- **DATA SECTION**:
Content starts

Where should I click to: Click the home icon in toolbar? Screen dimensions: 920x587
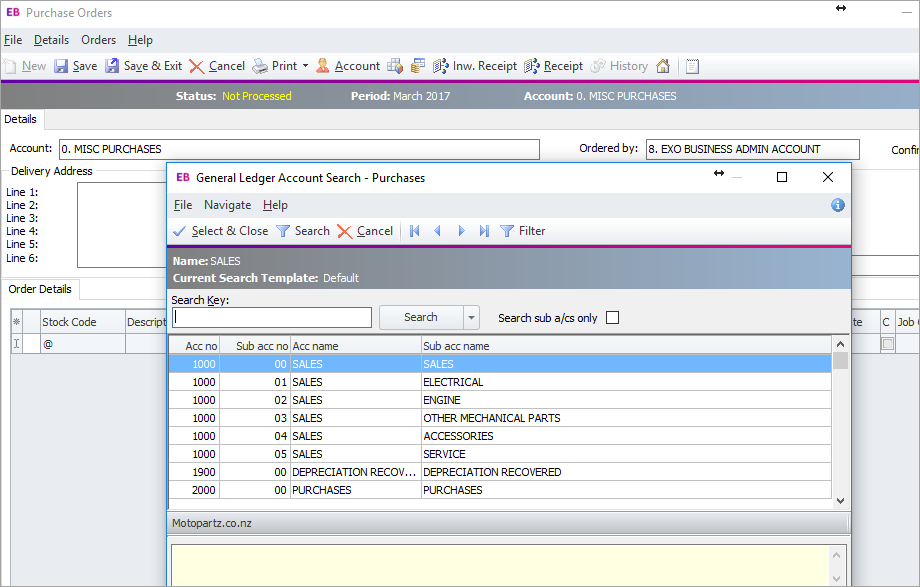click(663, 66)
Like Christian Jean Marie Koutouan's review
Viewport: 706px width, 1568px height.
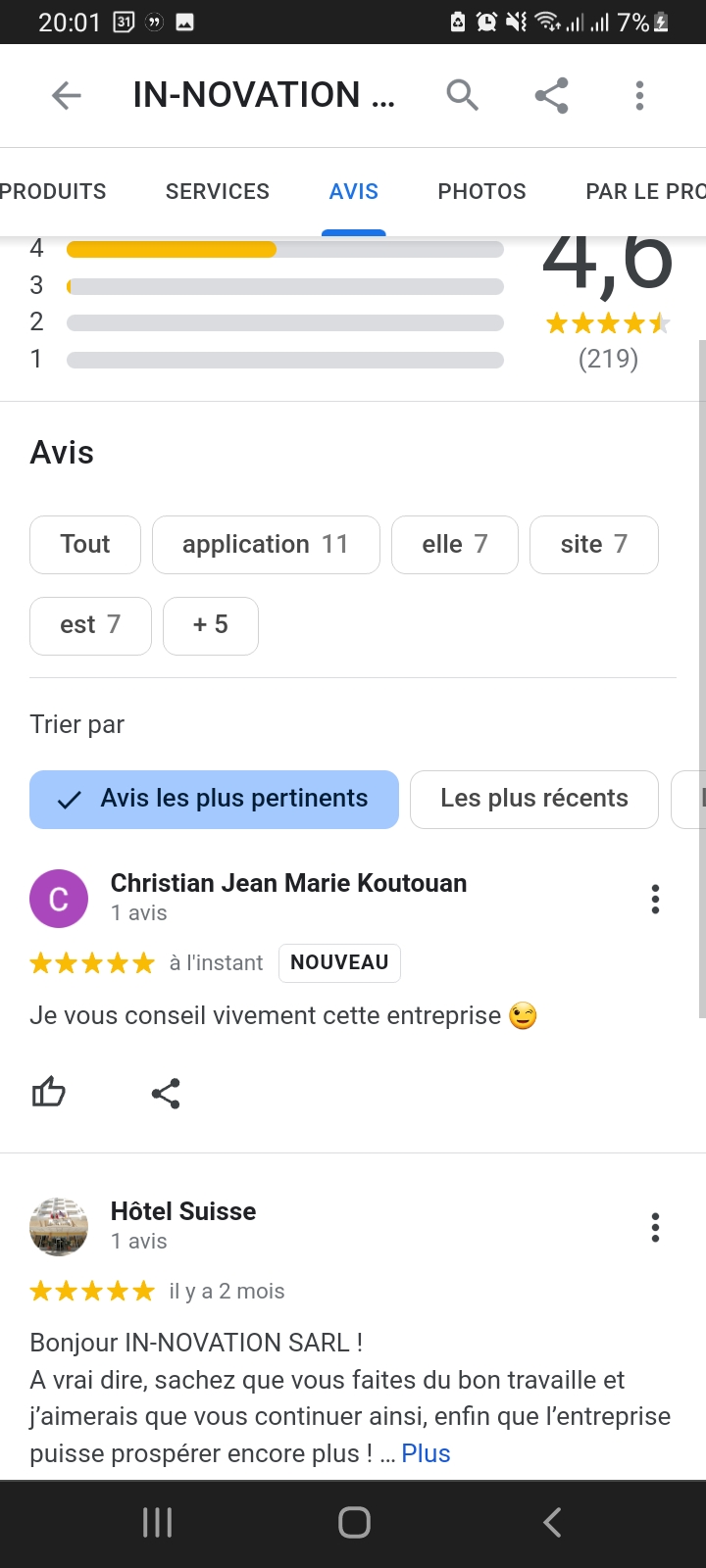(48, 1092)
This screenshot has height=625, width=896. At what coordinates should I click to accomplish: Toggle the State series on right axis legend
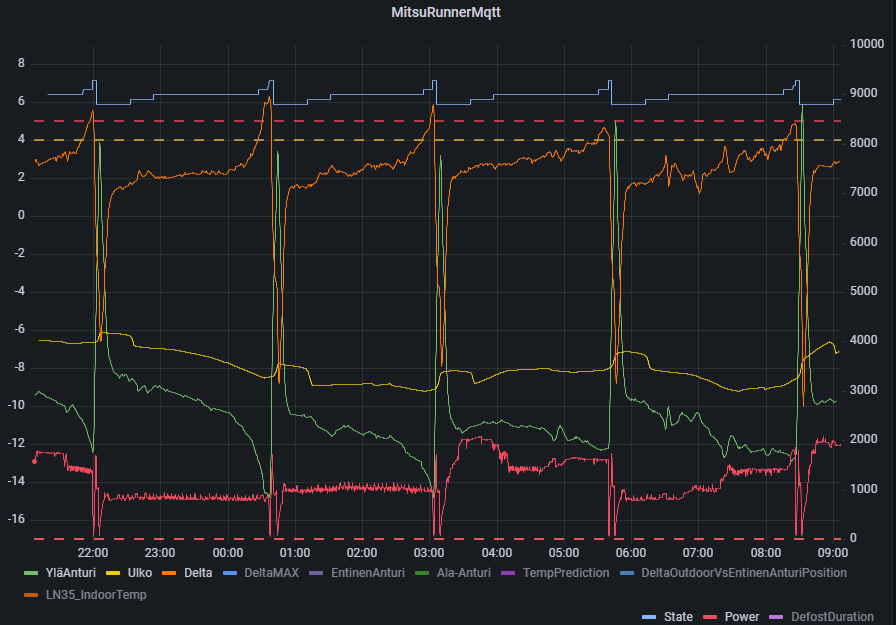click(x=678, y=617)
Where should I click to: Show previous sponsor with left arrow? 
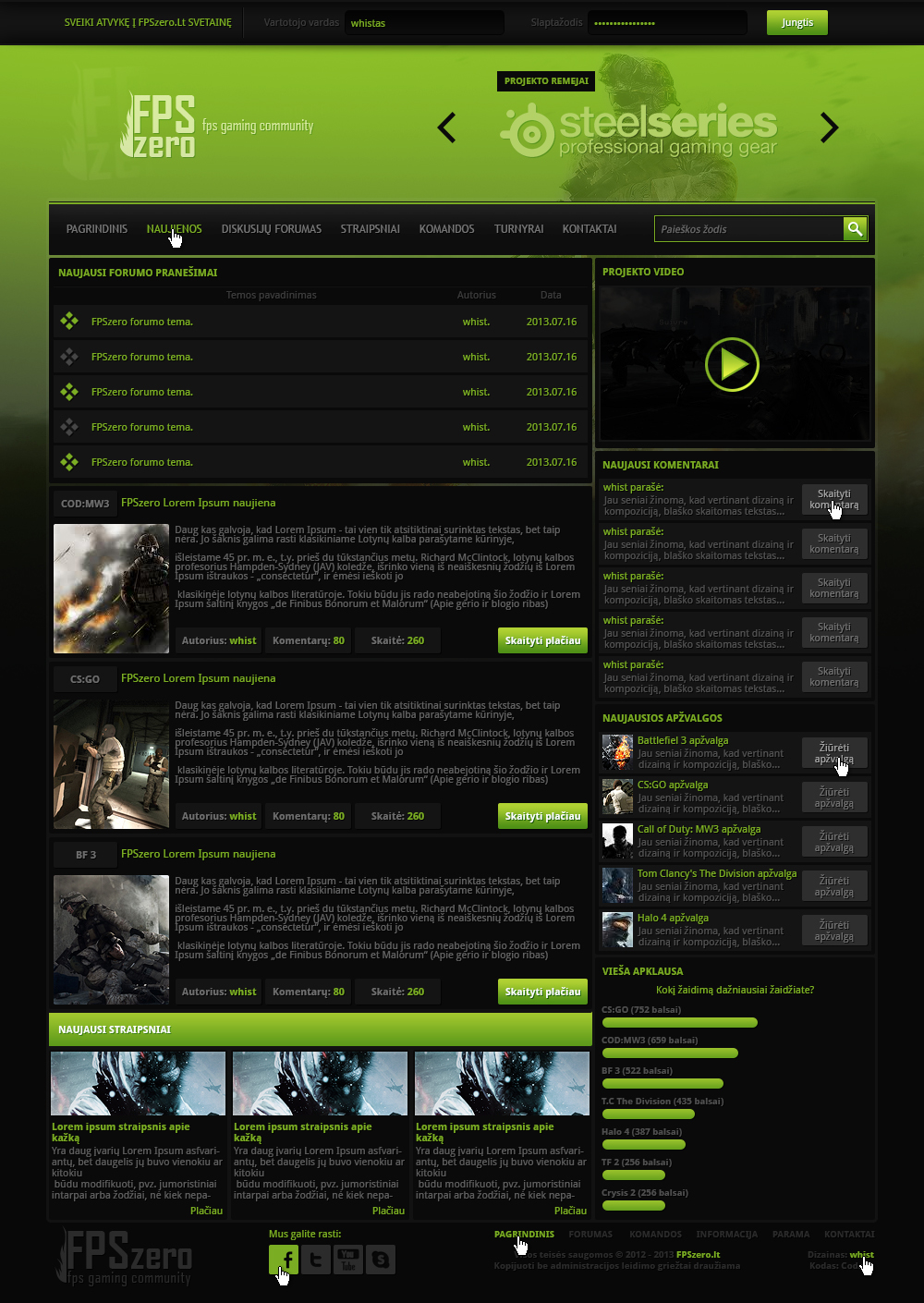(447, 128)
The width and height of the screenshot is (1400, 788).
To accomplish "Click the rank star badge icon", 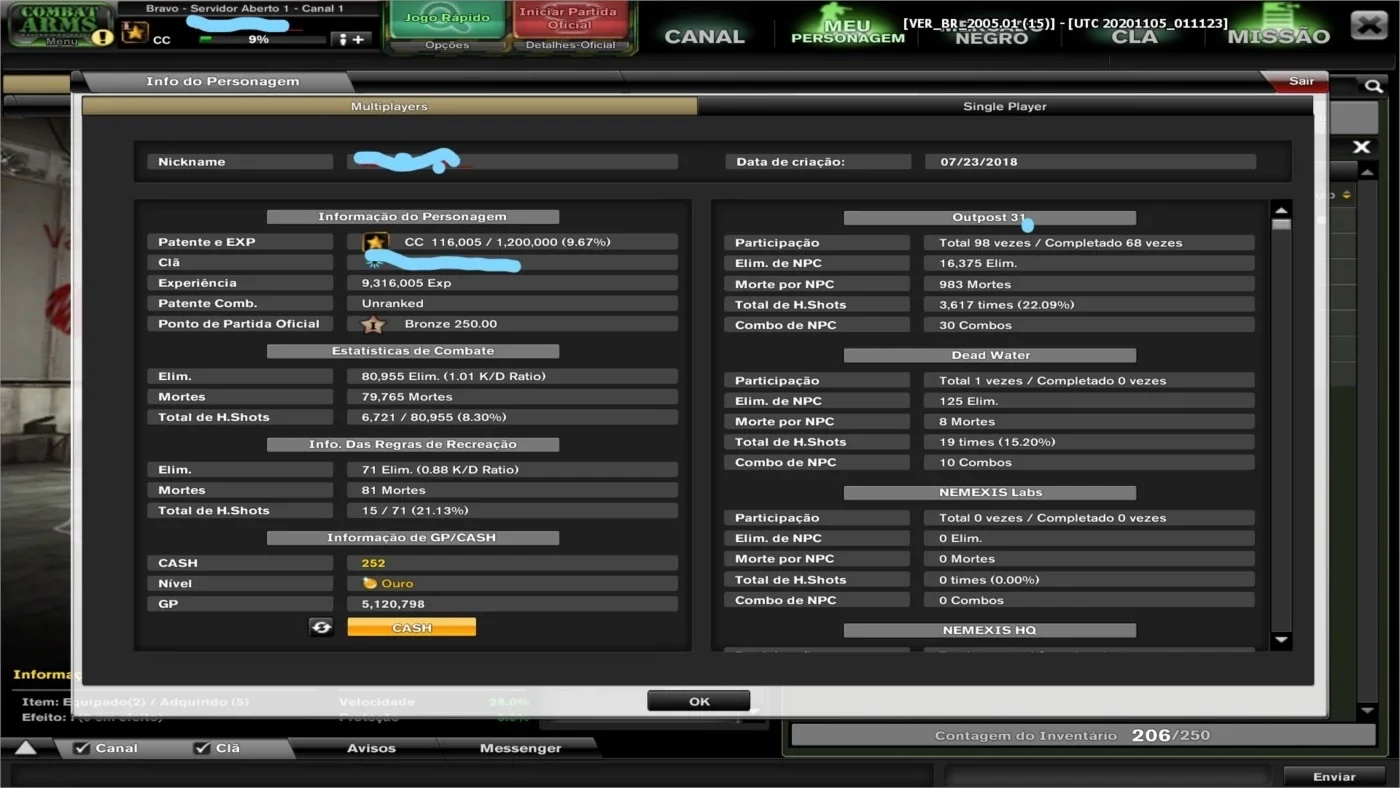I will click(135, 33).
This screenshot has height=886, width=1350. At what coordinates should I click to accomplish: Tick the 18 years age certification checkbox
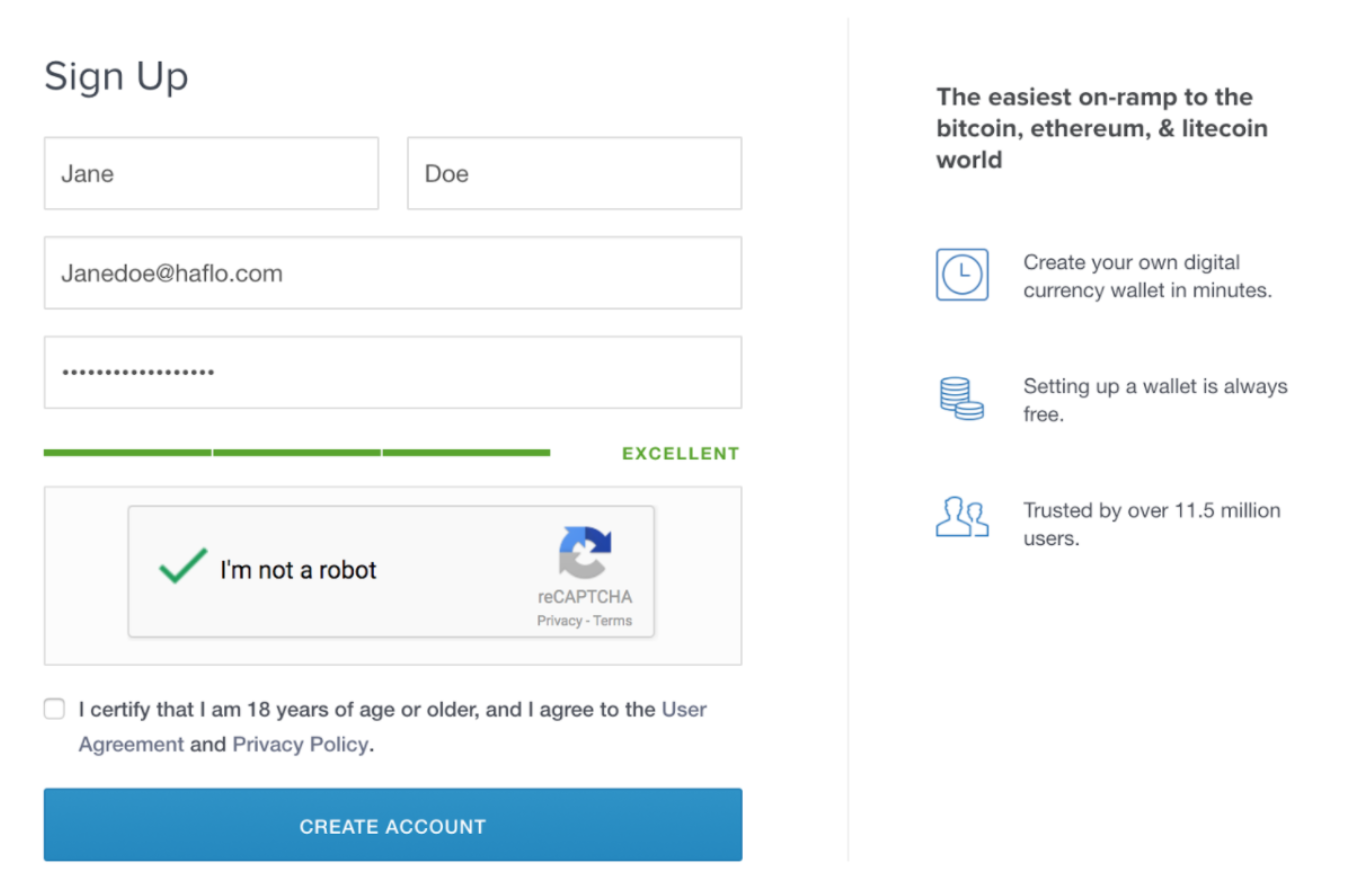54,709
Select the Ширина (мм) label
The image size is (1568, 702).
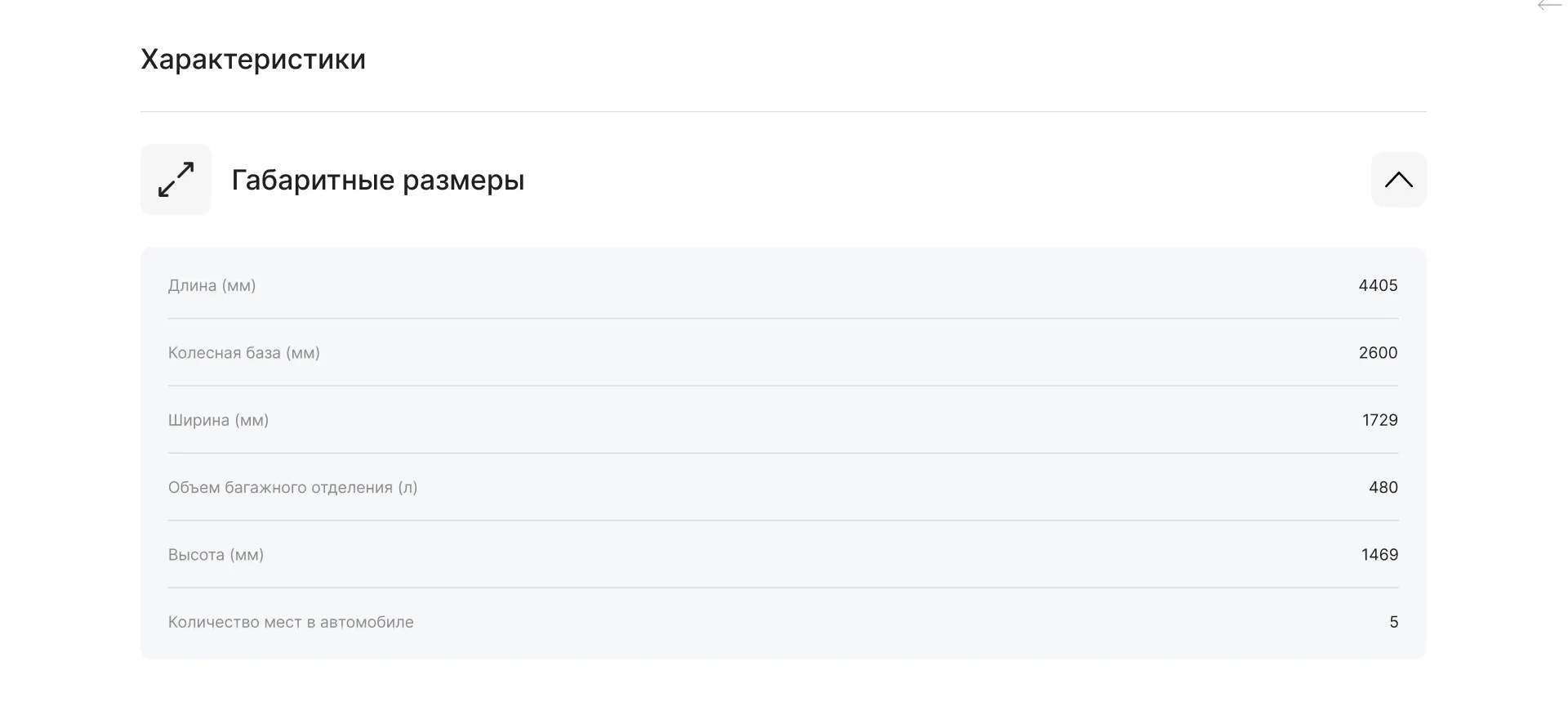(218, 420)
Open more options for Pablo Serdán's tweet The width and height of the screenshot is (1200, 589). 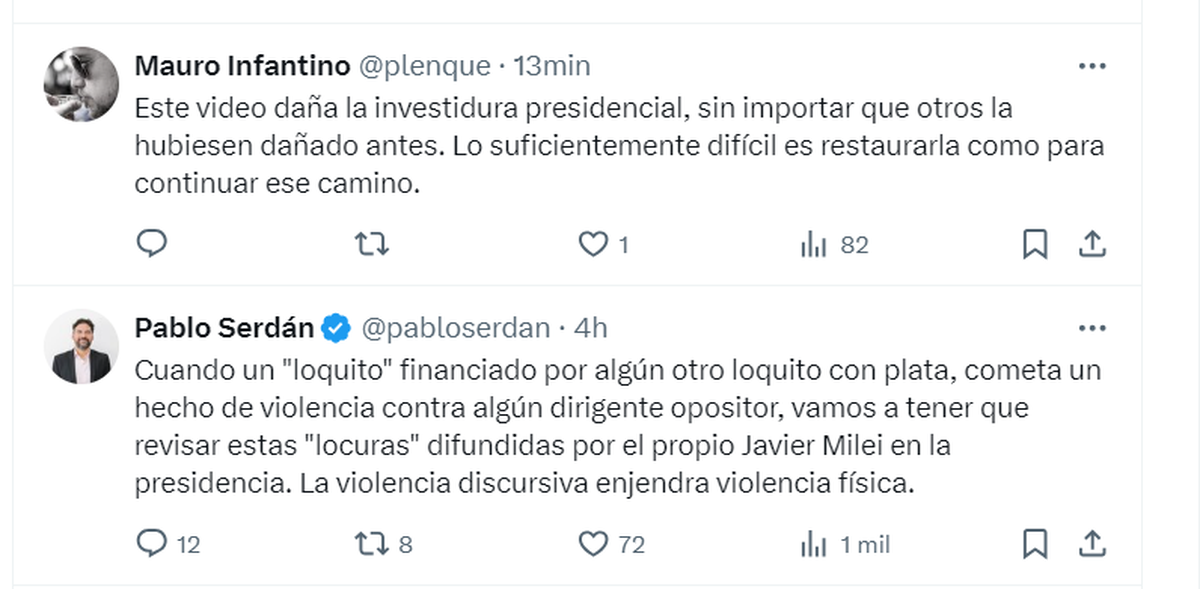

Content ends

- **TASK REQUIREMENTS**:
Return exactly, with no pictures, each line from the one that contains "Select the Ширина (мм) label" through the end of the entries above, both ends included.

- **EXERCISE OUTPUT**:
Select the Ширина (мм) label
The image size is (1568, 702).
(218, 420)
Open more options for Pablo Serdán's tweet The width and height of the screenshot is (1200, 589). 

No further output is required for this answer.